Friday, November 15, 2013

True, but....

I recently heard a radio preacher use the word antinomy.  It must be a technical word because I have never heard it used in the way he used it.  I am familiar (from my Christian Reconstructionist days) with the word antinomian, meaning someone who rejects the binding nature of the law of God (for a variety of different reasons), but the sense in which it was used on the radio was closer to the definition I found in Merriam Websters dictionary...."a contradiction between two apparently equally valid principles, a fundamental and apparently unresolvable conflict or contradiction."  The speaker was referring to some of the mysteries we commonly hold in our study of the scripture, free will versus divine sovereignty, God is love versus the wrath of God, created in the image of God versus total corruption, and others like those.

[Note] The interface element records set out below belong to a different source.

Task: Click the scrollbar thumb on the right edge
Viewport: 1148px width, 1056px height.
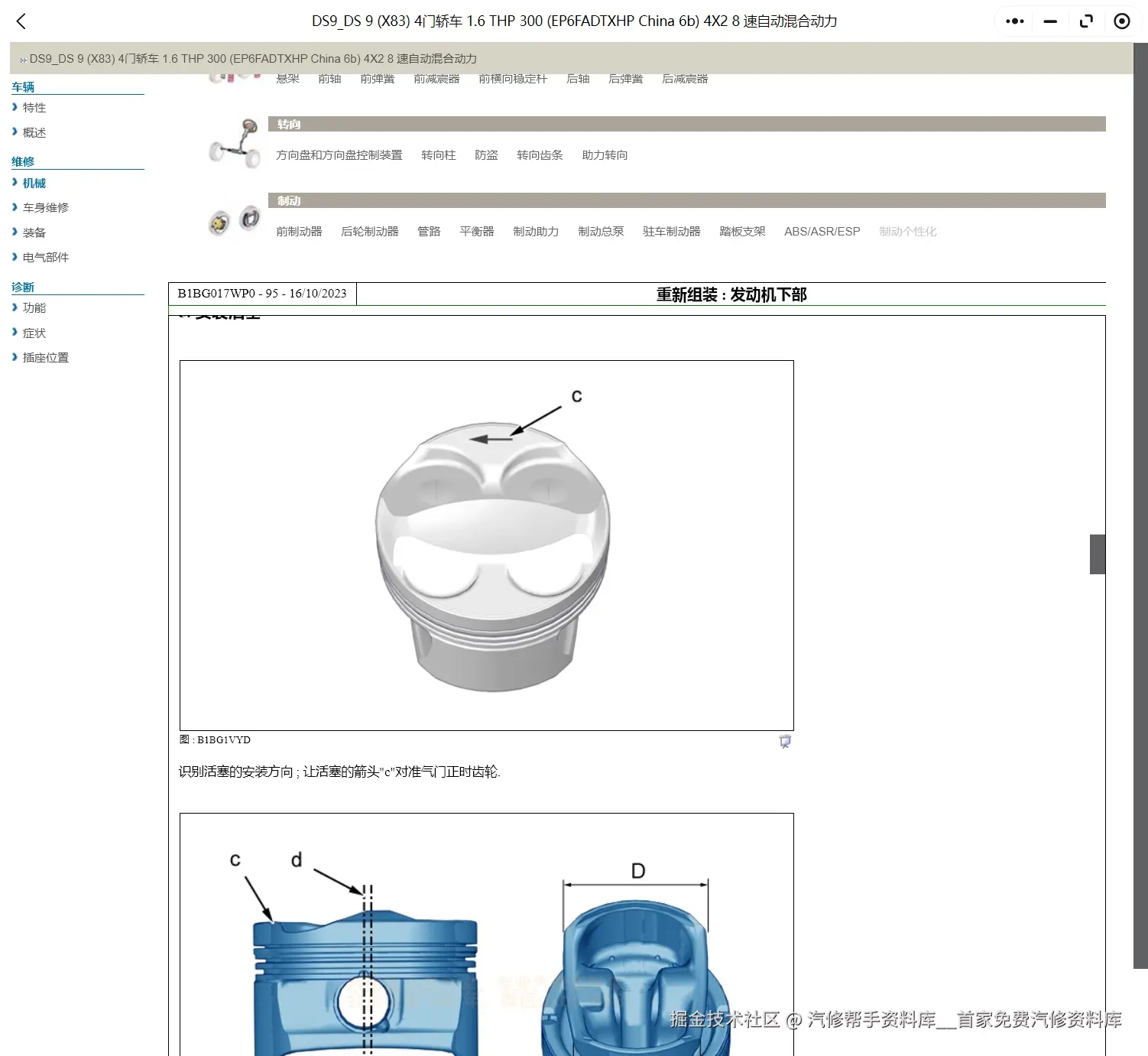Action: tap(1098, 554)
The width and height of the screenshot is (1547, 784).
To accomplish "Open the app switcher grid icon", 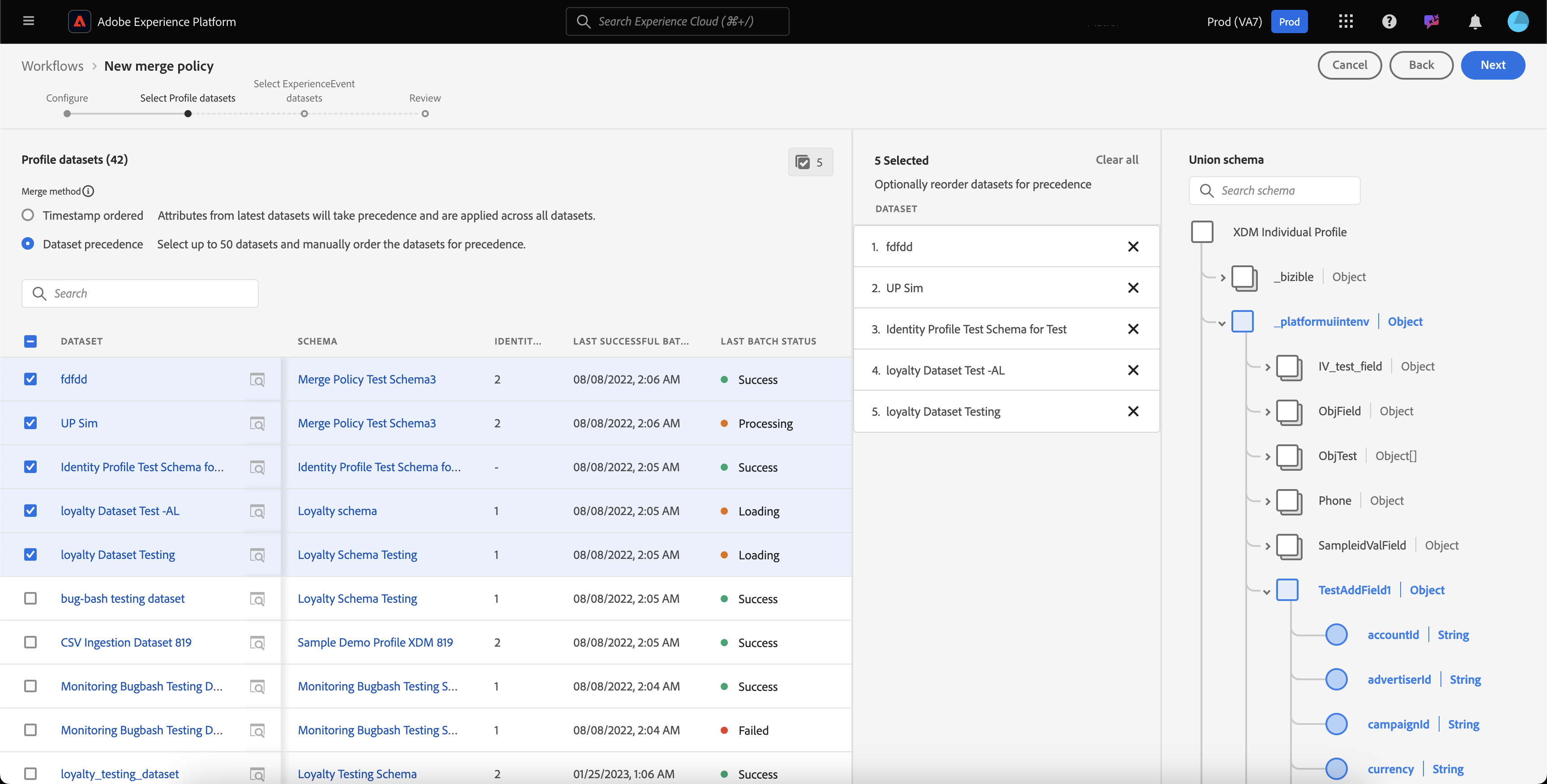I will 1345,21.
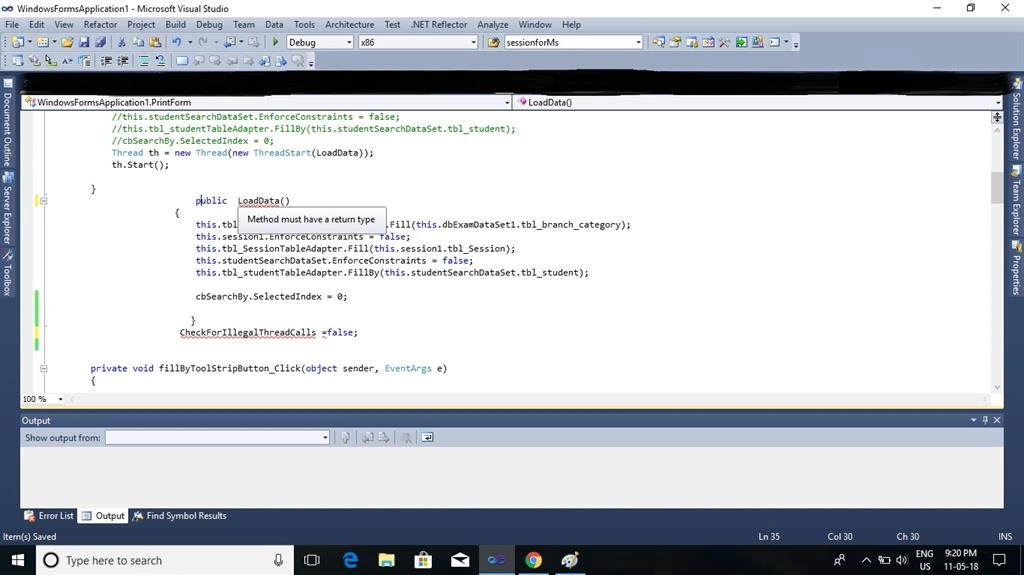Click the Cut scissors icon

pos(121,42)
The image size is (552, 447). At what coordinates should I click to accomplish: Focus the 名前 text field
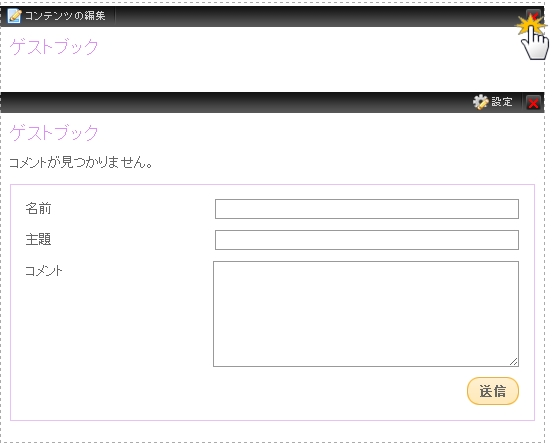tap(367, 209)
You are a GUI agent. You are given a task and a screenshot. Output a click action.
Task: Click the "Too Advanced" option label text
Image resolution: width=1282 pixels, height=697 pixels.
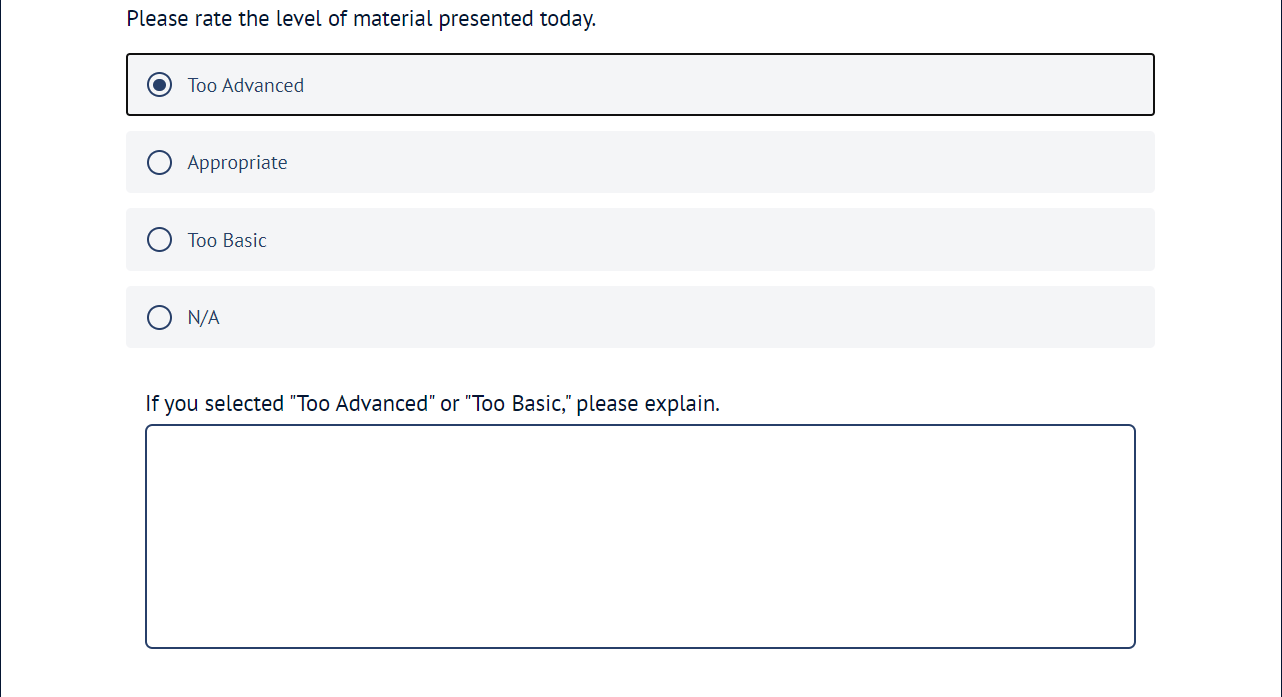pos(246,86)
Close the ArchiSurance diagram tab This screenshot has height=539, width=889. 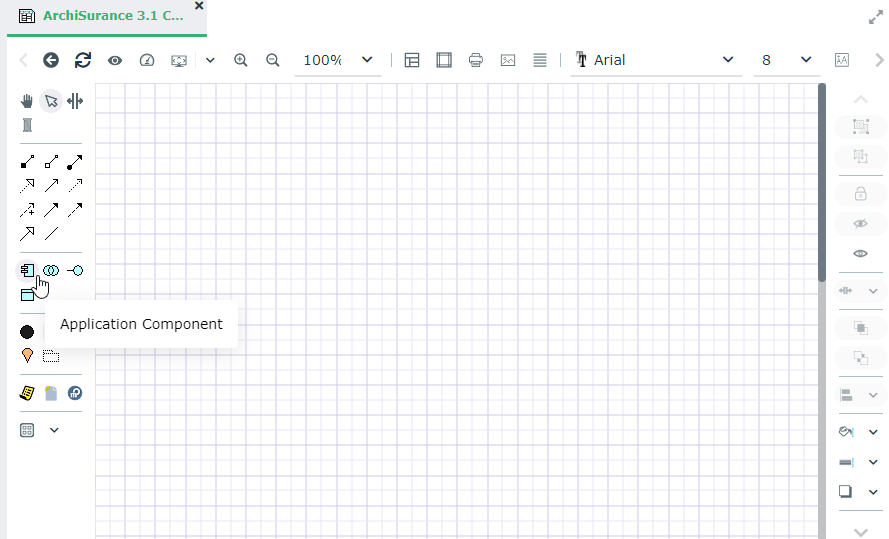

We do not naturally feel drawn to such things because we have been drilled that there is absolute truth, that this absolute truth is knowable by revelation, and that this revelation is given to us in the written Bible.  Thus we have the common proverb "God says it, I believe it, that settles it."  But when God says, or does, or shows forth two things that in themselves are true but which are the opposite of each other, then we are forced into the mental and verbal gymnastics that fill even the best of commentaries.  And the argument that these are just two sides of the same coin is an analogy that falls short in my estimation, because anyone who has won or lost a bet on a coin flip knows that which side of the coin lands up takes precedence over the side that is down.  It is that very coin flip that has split arminianism from calvinism, or universalists from fundamentalist.

I don't have much more to comment on this, nor do I remember much of how the radio preacher dealt with the apparent antinomy he had in mind.  I merely think we would be better served if more of our teachers would dare to admit that they do not have a clue as to how two characteristically opposite truths can be true at the same time.  It would be much more honest than cobbling together a system of intricate verbal arguments that seem to me to be nothing but a house of cards waiting for a stray breeze to scatter them.  Let's accept the fact that our "professionals" cannot really adequately explain the tensions in Christian revelation and living to us, and let us seek to live our lives well in the moment, trusting to the one who holds our souls in His hand.